Provided data: Begin

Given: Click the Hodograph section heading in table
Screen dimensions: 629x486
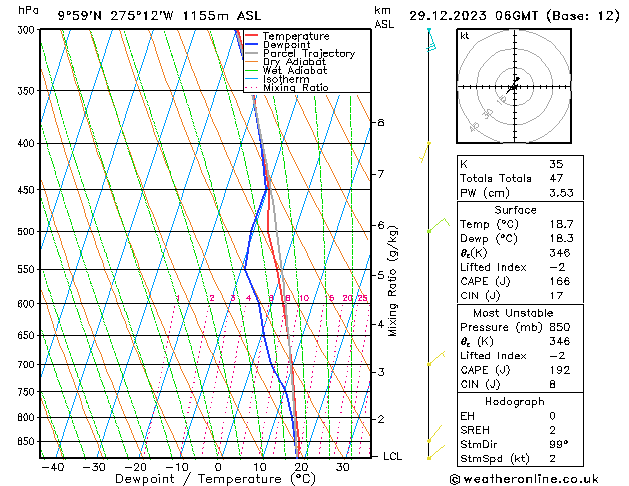Looking at the screenshot, I should pyautogui.click(x=514, y=401).
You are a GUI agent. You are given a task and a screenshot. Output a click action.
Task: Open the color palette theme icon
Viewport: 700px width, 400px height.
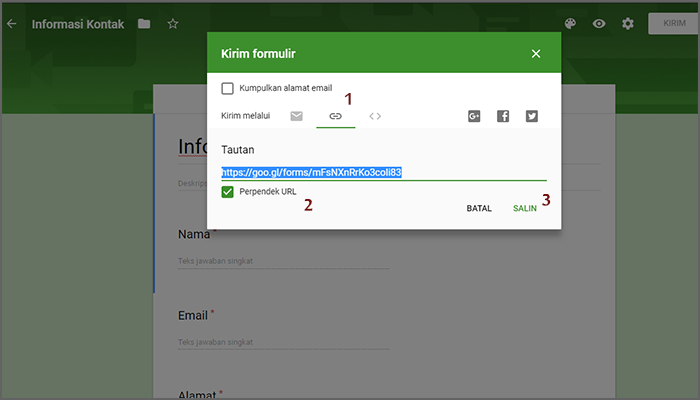(x=571, y=24)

Provided data: End

Omit the pictures and write out the lines above from the one with "You are a GUI" through the last, unchanged.

You are a GUI agent. You are given a task and a screenshot. Output a click action.
Task: Open the color palette theme icon
Viewport: 700px width, 400px height.
(x=571, y=24)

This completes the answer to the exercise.